* Text segment:
######
As the conflict involving Iran enters its second month, the European Commission is urging more than 400 million citizens to cut travel, work from home where possible and conserve energy to blunt a mounting supply shock. German Chancellor Friedrich Merz warned the economic damage could be ‘as heavy as we recently experienced during the COVID pandemic or at the start of the Ukraine war,’ when Europe sharply reduced purchases of Russian energy.
After an emergency meeting of EU energy ministers in Brussels, EU Energy Commissioner Dan Jorgensen urged the public to follow International Energy Agency guidance: use public transport, increase car sharing and adopt fuel‑efficient driving to reduce demand for oil, particularly diesel and jet fuel. He stressed that every measure to save oil eases pressure on markets.
######
(Collected data entries)
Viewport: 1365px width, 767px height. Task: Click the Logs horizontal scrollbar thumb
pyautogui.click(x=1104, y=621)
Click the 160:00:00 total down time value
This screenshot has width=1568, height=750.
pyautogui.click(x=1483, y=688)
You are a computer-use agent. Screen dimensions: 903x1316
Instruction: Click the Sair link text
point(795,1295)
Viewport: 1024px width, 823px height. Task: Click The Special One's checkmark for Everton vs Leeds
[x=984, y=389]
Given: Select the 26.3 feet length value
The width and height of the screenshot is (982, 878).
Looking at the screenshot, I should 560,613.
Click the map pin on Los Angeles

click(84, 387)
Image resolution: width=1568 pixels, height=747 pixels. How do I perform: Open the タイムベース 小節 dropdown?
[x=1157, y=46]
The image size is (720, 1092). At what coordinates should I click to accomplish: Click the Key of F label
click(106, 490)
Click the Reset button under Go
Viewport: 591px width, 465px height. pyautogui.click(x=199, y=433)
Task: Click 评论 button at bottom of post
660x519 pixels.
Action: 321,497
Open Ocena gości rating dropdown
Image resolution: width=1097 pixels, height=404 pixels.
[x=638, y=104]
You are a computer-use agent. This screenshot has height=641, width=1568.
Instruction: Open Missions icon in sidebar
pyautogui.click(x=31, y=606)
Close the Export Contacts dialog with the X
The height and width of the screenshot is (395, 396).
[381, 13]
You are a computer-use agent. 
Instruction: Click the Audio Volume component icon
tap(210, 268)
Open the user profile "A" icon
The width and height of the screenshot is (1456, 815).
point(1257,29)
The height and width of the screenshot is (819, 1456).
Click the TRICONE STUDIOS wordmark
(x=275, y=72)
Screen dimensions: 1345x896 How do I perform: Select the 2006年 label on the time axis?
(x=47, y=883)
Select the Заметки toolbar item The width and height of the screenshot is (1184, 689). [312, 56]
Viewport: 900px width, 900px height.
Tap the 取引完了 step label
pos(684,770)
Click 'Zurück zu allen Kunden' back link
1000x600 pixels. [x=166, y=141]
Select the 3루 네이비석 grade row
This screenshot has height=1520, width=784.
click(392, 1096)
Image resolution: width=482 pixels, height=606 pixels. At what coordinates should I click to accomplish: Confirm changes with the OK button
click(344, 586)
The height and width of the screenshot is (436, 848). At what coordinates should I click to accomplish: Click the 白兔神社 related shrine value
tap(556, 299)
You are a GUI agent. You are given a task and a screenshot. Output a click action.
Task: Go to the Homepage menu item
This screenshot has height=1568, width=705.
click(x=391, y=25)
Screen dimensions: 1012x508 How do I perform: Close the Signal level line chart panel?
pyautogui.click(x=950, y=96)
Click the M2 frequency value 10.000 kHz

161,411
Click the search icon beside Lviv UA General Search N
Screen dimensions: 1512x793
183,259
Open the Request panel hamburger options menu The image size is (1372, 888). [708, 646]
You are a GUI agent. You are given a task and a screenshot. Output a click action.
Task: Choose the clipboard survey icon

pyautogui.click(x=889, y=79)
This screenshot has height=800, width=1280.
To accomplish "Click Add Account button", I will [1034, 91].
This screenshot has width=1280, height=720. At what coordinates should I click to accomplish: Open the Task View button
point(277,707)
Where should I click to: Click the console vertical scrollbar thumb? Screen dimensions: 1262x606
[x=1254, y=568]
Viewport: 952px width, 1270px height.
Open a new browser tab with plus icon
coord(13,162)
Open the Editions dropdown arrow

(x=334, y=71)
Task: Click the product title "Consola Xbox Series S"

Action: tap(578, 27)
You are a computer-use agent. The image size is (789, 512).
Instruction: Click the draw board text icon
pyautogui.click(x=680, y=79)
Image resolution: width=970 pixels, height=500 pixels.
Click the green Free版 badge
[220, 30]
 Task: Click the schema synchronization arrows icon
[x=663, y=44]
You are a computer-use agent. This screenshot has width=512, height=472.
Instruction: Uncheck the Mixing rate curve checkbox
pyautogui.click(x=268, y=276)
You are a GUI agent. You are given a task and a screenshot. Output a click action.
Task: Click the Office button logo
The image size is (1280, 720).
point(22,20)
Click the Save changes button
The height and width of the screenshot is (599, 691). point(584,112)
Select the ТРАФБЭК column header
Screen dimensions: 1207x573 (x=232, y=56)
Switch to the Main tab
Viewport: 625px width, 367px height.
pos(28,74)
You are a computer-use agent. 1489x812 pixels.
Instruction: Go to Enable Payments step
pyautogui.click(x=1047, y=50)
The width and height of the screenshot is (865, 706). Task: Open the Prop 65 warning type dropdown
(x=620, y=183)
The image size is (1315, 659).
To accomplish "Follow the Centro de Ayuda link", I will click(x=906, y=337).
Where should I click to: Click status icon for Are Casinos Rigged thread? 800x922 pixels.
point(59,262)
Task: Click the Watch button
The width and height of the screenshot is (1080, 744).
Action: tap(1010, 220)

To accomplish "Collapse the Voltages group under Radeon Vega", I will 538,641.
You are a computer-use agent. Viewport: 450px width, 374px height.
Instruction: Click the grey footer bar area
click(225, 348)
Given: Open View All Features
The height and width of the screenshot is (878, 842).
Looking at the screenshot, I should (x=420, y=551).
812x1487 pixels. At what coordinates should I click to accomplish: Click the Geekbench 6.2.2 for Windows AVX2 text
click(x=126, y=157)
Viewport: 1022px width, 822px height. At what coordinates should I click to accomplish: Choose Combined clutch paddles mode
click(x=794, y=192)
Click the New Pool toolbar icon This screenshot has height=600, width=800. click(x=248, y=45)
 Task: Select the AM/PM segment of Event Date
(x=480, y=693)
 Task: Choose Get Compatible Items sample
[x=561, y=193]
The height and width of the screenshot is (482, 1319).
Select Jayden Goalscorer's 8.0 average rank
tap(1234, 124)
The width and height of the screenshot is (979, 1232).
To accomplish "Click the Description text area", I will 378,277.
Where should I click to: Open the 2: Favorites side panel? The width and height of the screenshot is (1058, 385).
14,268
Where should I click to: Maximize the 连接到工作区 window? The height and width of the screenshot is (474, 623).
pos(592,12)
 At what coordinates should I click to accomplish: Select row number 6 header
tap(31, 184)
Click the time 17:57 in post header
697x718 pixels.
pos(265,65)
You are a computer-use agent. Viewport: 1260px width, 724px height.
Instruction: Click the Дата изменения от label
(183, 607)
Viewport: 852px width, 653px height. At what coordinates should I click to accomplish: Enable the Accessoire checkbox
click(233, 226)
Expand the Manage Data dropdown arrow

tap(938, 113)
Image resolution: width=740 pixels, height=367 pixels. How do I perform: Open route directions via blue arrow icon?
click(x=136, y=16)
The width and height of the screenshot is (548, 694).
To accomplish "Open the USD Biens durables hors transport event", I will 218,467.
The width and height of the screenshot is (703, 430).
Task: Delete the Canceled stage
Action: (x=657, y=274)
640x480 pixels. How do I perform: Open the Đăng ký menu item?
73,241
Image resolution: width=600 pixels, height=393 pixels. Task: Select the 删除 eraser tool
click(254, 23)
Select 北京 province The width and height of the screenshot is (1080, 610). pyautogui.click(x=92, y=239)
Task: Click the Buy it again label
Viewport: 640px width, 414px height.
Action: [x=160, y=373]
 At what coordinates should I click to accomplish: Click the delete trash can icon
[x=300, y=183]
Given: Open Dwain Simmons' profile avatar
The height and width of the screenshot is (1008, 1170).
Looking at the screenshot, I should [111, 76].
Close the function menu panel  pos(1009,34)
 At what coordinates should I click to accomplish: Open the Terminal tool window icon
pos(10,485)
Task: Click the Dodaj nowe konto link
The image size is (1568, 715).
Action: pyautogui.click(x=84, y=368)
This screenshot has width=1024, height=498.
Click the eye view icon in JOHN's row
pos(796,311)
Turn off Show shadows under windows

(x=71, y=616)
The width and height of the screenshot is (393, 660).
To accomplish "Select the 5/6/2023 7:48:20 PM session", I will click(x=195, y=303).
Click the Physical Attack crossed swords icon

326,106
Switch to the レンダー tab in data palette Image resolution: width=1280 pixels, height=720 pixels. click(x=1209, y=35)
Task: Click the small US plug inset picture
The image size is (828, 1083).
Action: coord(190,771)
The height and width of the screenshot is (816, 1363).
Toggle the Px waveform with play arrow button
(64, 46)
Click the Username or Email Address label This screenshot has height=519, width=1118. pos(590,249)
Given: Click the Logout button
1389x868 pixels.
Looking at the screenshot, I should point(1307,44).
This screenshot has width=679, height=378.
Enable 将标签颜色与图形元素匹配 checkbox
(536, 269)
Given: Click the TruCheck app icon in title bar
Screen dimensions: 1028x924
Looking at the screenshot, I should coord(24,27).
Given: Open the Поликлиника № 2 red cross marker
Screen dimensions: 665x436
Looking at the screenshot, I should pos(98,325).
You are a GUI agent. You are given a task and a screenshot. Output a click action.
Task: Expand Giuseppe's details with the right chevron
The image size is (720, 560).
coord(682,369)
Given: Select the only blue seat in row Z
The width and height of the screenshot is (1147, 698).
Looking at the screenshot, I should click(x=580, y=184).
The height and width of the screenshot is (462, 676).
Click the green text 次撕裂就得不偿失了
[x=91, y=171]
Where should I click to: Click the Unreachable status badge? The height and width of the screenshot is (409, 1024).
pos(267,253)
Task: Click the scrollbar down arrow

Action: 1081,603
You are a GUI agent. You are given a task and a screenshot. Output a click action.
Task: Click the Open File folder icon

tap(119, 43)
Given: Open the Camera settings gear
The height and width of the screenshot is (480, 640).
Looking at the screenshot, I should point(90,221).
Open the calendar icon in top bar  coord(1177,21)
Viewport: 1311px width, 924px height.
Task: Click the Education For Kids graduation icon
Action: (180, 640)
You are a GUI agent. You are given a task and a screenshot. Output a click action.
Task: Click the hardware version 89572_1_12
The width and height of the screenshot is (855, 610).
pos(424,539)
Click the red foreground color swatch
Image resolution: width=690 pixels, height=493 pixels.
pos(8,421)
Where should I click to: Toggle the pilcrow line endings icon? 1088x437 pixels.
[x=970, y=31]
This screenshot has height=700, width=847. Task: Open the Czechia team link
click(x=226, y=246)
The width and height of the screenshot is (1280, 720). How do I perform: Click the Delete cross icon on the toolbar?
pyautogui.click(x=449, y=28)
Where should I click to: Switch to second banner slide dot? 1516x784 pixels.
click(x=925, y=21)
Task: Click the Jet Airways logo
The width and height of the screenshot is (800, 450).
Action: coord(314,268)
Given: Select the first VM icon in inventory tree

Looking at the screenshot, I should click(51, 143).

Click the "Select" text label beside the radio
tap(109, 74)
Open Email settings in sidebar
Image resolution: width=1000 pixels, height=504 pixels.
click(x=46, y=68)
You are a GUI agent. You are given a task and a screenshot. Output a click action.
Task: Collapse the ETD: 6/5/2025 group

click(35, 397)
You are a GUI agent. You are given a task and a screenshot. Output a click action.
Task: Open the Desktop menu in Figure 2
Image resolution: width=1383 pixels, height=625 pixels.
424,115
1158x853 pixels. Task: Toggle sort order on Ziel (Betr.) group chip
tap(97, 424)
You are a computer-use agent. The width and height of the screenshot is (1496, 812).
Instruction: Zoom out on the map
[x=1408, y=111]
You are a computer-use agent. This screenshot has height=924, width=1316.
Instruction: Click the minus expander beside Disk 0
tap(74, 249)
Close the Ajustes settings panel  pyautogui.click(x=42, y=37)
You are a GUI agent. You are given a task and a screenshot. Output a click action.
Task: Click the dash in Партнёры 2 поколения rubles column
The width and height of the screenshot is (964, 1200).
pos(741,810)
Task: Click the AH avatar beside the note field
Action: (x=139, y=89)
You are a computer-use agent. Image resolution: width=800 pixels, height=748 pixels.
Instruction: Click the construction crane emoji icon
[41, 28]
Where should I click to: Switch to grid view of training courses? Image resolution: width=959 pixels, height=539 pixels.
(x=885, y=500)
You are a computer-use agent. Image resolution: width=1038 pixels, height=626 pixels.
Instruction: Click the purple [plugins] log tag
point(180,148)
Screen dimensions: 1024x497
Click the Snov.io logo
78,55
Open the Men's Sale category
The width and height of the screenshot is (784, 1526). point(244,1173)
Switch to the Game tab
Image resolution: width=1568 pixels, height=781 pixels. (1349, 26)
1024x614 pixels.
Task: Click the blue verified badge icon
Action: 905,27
######
* Task instructions:
**A)** In the article on EU energy saving, what three things is the European Commission urging citizens to do?
**B)** Carry on the article on EU energy saving from the point where it stops.

* Outputs in order:
**A)** Cut travel, work from home where possible, and conserve energy.

**B)**
Analysts say consumer action alone will not be enough. Ana Maria Jaller‑Makarewicz, lead energy analyst for Europe at the Institute for Energy Economics and Financial Analysis, warned the EU has not yet grasped the crisis’s scale and that shortages could appear within weeks as liquefied natural gas (LNG) cargoes are diverted toward higher bidders in Asia.
Markets have tightened sharply since US and Israeli strikes on Iran late in February and Tehran’s retaliatory missile and drone attacks on Gulf energy facilities. Efforts to disrupt traffic through the Strait of Hormuz have added further strain: roughly 20% of global oil and gas tanker traffic transits the Strait, so interruptions there cascade through global supply chains. Oil and gas prices spiked by as much as 70% at points following the strikes and counterstrikes.
The immediate financial impact for the EU is already significant. European Commission President Ursula von der Leyen said the conflict’s first 10 days added about €3 billion ($3.4 billion) to European fossil fuel import bills. A Bruegel think‑tank analysis found that a doubling of gas prices could tack roughly €100 billion onto Europe’s gas import bill over 12 months.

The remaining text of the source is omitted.